→ What you need to do: Check each line of the listing for the string "Arts", count the lines that have it, and answer with that number only.

→ Material provided:

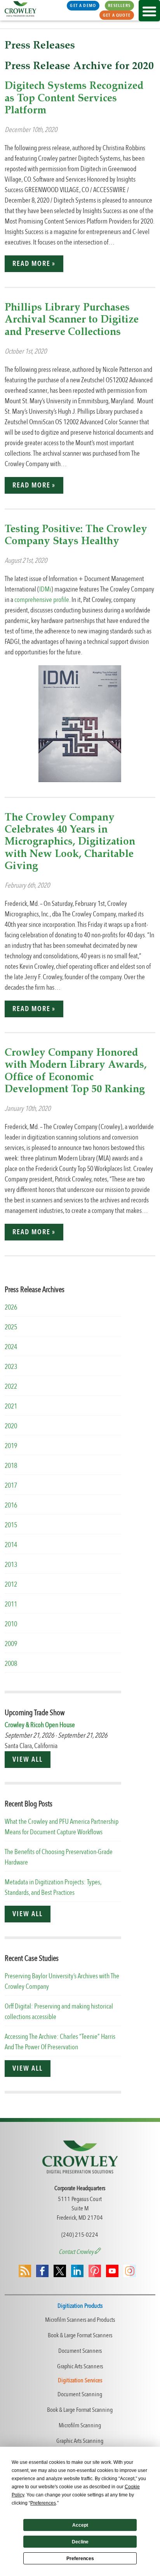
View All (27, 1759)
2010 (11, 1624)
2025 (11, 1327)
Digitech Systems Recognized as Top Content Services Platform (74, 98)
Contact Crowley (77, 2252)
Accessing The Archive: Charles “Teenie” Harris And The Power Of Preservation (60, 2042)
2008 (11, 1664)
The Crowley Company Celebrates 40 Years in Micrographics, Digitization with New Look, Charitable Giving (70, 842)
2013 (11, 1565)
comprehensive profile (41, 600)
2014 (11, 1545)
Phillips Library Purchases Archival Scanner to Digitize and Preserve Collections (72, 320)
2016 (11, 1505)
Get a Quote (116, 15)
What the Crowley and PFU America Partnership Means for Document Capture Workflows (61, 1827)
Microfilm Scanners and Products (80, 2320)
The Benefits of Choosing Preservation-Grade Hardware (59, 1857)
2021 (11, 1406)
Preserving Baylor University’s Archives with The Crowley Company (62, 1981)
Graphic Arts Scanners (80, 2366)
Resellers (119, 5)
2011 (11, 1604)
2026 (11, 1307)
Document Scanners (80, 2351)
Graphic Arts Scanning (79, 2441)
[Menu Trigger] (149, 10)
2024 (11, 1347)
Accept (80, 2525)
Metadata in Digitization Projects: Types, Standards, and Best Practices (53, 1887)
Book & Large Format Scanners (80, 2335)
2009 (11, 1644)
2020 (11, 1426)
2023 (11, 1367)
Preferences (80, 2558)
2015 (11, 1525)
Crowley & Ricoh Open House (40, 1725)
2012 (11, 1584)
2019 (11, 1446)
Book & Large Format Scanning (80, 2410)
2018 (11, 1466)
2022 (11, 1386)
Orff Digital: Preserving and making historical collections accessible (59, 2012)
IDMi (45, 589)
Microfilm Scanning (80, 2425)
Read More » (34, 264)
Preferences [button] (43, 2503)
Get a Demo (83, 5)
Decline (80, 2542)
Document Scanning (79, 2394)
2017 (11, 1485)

→ Exercise output: 2